Life is full of surprises and to me its hell of surprises that I’m into. No matter what I do or what I think or whatever I might write its always the same as before and some times it is worst than before. Some days ago I read an article about being staying healthy. It was a simple magazine which stays being into regular depression increases the risk of health. I don’t know whether it is true or not coz I always stays in that mood no matter how best I try to avoid that.
There are loads of complain why this is not happening, why I only suffer, why I, why that. I’m tired of these questions. Yet mind does not put these things aside to think some thing new. May be I haven’t tried that much or to that level so that errors could be eliminated to have a better future. I’m sick of my family member behaves to me. My dad I though he would made himself a great dad. I’m wrong. He couldn’t make himself the best out of him; in some issues he is too selfish and too contradictory. Over the past few days he is not behaving well when I told him I got an admission to a Swedish university, he is not happy to hear that. Though, I never mind as I’ve dropped the issue out of mind. I’m not going there.
Through this years of ups and downs of life I’ve experienced you could not make everyone happy. At some point you got to loose more depending on your status, your position, your money and the environment you are in. I guess what! adapted to this loss to some extent.
Some times I think why I blame my fate. I could have easily utilized my time in a proper way. This bullshit society is pinching at everything creating an unforeseen fear in mind. But it is true, this crawling life made me loose some important parts and skills of life. Ma, I already lost her. It is not that she is blessing in her absence or watching over me. Nothing happening, all is that is moral issue and some religious wording. Never mind guys, its my personal opinion.

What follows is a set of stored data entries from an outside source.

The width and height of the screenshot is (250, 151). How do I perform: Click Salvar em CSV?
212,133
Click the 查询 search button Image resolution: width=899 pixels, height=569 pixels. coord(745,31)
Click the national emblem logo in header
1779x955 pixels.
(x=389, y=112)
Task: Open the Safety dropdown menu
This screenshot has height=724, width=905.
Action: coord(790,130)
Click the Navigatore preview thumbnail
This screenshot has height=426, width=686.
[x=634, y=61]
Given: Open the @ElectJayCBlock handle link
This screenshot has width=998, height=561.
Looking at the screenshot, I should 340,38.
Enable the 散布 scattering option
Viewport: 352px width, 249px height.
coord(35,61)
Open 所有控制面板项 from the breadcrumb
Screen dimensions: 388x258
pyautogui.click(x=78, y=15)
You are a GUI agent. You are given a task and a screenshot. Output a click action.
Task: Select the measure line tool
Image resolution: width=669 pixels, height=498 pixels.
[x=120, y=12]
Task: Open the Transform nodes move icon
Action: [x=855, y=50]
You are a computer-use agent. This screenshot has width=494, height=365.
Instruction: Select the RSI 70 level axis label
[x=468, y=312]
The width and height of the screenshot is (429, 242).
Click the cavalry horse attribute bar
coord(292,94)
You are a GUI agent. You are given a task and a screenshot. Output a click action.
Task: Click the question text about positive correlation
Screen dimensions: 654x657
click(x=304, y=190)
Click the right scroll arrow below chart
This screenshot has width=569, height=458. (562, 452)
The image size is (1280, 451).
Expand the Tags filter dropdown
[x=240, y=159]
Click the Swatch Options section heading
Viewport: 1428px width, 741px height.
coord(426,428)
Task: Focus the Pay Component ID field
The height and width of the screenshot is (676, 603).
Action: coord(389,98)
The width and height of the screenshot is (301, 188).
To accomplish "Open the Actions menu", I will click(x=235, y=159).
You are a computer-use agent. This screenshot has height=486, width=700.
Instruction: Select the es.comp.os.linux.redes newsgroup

All that matters is One’s physical existence in life. As long as Ma was alive she put the family through right track. Now it’s our own. Dad thinks in his own way. He thinks I’ve done enough of my duty “ I made my elder son married, he is now his own and last duty remains is to make my younger son marry thats all. Nothing more then pray to GOD all the time “Hore krisno Hore Nam” and eat whatever mind wants irrespective of health issue coz he can’t eat when there will be disease. What a bogus thought of ending life.
I mean I have seen other’s parents who are still active in mentally and physically at their 80’s. Once I told him learn computer at home then you can experience some new adventures at your finger tip, do some writings. “He replied I’m not that modern. My only work is cutting vegetables and cooking food. Kheye ne tora baper gahre, bap ranna kore dicche.” Who the hell says to cook and feed me, I never told that. Earlier I thought it was a great work of a family now, I think it’s a waste of time nothing else through which I’ve wasted a lot of my time.
I don’t know how far my mind has evolved, I don’t feel pity. Don’t feel absence of ma, don’t feel anyone’s love- a kind of psychopath. Friends list dropping day by day, loosing interest in movie but still ha ha laughing. And hear the wonderful theology of my elder brother “Hsh hsh! career nia cinta korbina, career kore dibo”
Never mind he is right from his part. Actually I’ve heard those languages so many times that can’t separate other words from them.
Oops! What I’ve written just a time pass. I’m loosing my esteem. I take rigid decision one time yet again go backward 100 times. But I’ll take something rigidly. Then some one will be happy and may be someone will feel bad or some one will get angry. Really I don’t give a shit about that.